[Record extracts Boundary: Start]

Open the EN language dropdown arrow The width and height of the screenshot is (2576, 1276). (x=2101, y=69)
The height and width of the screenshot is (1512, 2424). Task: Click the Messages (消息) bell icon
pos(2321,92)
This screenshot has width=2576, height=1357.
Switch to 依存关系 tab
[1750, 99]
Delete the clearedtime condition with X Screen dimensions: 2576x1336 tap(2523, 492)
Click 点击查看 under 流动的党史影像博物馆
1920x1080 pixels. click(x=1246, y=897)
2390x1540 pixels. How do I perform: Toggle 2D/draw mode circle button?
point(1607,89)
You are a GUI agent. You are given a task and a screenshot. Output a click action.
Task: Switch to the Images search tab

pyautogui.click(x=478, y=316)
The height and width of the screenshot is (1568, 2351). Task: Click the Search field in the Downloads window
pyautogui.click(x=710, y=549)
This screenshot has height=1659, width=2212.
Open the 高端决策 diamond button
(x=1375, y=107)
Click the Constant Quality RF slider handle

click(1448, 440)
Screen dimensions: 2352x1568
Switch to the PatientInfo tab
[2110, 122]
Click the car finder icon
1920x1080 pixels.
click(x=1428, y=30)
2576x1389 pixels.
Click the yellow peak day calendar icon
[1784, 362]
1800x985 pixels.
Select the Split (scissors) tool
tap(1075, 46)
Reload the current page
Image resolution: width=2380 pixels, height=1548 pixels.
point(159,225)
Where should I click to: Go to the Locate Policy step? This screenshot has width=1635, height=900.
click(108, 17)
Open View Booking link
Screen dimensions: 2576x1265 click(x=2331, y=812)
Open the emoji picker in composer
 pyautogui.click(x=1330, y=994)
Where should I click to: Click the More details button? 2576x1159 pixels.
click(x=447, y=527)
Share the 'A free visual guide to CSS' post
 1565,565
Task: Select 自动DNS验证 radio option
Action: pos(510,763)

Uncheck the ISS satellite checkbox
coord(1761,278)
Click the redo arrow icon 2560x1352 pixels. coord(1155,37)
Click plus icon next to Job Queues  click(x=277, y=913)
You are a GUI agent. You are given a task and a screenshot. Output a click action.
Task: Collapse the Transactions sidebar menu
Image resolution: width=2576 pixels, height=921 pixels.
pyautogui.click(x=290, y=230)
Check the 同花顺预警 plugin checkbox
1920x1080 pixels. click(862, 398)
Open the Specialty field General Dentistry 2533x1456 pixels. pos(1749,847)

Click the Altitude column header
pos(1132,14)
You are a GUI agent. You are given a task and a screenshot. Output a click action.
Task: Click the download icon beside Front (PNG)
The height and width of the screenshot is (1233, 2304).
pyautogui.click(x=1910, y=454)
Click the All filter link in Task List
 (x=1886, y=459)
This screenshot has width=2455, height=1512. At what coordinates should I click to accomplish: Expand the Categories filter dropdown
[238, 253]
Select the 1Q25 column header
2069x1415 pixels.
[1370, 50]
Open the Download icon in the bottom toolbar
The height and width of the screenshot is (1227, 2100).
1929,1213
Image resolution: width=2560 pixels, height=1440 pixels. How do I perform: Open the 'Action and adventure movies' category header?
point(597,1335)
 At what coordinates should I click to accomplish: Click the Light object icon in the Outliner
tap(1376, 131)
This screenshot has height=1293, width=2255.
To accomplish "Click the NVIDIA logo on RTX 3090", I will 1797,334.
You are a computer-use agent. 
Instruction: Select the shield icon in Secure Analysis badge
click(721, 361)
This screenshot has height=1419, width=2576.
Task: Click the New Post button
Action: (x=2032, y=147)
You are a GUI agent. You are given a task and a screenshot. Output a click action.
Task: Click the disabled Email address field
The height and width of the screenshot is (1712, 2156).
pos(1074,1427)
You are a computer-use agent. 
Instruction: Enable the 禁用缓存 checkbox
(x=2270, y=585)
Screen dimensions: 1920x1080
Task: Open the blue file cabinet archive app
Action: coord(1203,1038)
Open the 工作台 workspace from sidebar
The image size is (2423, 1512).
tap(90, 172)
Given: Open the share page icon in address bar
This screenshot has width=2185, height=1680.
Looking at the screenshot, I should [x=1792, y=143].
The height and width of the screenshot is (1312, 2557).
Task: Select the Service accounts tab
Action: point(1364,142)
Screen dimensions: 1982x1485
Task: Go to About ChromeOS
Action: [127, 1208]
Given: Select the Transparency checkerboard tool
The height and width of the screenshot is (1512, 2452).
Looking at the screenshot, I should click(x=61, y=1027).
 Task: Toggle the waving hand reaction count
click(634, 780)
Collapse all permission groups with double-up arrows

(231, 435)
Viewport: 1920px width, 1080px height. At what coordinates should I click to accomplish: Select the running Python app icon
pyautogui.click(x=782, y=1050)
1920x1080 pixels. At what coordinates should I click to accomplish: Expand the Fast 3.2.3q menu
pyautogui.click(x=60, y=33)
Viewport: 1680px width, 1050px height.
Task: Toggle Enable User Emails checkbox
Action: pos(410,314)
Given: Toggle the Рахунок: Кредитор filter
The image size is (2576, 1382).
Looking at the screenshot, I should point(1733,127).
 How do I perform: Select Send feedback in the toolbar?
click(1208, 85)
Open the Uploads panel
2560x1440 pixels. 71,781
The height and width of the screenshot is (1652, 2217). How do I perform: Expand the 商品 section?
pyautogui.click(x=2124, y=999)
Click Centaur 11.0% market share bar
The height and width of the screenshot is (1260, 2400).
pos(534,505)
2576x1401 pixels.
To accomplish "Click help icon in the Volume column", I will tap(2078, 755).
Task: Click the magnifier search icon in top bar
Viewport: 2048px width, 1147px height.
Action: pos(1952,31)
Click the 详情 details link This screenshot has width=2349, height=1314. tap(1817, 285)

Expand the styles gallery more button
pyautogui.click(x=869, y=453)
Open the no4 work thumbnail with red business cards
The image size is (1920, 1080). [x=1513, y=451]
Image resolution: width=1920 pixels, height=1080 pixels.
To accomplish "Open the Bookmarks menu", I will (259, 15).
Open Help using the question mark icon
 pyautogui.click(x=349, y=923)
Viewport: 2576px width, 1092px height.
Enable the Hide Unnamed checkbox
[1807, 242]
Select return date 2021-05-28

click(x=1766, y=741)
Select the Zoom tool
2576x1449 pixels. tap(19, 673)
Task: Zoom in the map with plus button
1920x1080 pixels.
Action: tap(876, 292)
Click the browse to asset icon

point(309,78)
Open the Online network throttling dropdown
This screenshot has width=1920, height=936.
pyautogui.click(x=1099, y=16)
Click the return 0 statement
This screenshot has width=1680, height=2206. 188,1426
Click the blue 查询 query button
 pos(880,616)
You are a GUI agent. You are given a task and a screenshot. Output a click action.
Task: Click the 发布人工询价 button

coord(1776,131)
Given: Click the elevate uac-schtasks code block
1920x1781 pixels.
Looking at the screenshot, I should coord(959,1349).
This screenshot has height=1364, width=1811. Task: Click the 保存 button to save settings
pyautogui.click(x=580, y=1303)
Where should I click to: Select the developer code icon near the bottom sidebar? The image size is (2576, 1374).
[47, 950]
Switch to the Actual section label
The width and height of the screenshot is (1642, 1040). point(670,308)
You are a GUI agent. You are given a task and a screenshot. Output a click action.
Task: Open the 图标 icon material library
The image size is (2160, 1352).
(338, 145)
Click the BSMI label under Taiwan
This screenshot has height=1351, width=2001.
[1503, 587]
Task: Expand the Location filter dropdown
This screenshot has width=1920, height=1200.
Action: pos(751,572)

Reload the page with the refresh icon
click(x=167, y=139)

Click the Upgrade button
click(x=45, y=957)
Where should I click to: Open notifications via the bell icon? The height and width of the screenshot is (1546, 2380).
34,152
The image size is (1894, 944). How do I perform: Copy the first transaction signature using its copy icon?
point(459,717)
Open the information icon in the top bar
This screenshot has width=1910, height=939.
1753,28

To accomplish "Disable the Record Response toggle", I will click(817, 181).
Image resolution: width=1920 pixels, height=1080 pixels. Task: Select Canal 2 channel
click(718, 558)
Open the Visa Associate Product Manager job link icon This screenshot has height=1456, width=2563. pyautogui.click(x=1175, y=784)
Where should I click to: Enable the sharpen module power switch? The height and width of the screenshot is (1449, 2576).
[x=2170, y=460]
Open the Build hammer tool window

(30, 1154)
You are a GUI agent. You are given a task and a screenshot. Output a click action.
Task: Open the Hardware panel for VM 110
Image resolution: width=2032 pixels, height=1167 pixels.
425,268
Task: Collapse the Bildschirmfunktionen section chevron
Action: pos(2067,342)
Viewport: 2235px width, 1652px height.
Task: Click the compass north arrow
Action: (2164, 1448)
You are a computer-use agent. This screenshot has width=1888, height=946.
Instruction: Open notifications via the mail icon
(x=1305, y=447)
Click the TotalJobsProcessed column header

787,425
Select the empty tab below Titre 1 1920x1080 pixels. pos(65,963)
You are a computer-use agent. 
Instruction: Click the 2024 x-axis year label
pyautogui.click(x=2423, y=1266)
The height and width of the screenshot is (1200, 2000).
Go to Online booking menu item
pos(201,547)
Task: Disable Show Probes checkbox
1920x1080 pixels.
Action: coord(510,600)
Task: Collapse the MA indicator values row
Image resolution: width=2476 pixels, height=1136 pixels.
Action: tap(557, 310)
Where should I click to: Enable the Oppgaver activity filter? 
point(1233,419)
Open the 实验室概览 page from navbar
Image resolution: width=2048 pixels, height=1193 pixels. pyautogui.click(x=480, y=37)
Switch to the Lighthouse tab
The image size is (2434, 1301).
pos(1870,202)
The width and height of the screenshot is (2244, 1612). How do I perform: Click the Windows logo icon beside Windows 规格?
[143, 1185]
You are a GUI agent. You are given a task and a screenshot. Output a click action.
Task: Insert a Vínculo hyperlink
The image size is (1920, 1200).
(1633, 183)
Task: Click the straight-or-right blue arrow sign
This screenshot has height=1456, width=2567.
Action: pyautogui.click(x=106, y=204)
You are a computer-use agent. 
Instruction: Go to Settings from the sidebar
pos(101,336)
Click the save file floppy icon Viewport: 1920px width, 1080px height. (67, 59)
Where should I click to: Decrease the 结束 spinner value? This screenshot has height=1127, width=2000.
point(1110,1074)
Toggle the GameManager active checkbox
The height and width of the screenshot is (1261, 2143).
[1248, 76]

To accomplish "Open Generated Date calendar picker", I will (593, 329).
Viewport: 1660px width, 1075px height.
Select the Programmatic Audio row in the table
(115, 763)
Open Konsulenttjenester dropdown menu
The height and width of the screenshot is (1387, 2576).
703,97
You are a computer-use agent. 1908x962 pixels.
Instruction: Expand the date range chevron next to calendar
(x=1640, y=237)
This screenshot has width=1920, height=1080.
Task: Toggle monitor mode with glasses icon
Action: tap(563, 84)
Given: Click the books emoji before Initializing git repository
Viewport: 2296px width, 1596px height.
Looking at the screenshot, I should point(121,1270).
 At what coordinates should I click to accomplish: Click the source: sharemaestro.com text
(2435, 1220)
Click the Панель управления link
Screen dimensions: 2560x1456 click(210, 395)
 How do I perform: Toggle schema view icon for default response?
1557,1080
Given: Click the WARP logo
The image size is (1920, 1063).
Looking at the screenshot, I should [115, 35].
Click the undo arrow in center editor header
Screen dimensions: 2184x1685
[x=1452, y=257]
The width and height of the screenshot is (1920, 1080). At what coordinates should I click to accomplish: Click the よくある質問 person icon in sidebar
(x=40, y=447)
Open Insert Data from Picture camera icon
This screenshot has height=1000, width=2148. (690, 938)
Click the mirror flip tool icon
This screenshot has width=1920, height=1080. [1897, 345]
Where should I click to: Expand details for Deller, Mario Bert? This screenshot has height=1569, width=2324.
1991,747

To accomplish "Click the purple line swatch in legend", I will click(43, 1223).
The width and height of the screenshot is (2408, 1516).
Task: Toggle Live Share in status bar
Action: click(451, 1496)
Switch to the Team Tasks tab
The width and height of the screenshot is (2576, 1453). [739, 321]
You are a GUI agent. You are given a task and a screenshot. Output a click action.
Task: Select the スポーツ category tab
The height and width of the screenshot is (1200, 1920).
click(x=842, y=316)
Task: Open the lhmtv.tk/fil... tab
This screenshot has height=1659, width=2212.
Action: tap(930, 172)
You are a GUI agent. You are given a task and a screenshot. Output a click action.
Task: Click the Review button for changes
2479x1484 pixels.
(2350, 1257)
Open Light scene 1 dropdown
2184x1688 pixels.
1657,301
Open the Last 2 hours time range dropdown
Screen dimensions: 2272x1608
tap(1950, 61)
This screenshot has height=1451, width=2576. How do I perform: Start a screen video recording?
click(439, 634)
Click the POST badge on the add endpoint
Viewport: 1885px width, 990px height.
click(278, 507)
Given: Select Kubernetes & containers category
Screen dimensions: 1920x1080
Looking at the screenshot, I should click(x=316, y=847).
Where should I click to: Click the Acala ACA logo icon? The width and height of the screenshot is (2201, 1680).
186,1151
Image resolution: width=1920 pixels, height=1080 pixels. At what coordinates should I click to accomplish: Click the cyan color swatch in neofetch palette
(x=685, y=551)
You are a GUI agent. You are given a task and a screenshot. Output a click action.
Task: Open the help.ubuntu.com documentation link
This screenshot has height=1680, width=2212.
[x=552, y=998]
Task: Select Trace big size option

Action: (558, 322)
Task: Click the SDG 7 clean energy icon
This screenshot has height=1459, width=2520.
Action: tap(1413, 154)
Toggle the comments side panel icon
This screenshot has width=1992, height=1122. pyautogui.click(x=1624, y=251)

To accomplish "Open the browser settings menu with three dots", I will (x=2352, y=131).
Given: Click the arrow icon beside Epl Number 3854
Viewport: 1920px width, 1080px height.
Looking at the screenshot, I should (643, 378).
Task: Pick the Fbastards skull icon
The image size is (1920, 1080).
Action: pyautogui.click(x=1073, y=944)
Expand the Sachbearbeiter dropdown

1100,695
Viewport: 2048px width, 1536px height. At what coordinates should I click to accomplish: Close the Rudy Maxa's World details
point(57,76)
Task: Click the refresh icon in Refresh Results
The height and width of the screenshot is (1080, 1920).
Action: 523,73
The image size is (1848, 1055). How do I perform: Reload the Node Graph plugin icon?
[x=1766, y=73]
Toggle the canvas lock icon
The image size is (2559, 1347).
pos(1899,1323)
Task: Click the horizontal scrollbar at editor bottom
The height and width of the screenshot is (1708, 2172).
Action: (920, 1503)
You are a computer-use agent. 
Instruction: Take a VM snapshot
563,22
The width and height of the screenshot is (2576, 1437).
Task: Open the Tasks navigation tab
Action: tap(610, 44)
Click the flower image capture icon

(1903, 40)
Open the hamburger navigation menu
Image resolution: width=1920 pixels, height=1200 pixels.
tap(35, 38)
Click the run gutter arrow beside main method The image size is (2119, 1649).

[Record extracts Boundary: End]

What you should output is every line of the records above, from the first through the line containing "This screenshot has width=2576, height=1357.", unchanged.

Open the EN language dropdown arrow The width and height of the screenshot is (2576, 1276). (x=2101, y=69)
The height and width of the screenshot is (1512, 2424). Task: Click the Messages (消息) bell icon
pos(2321,92)
This screenshot has width=2576, height=1357.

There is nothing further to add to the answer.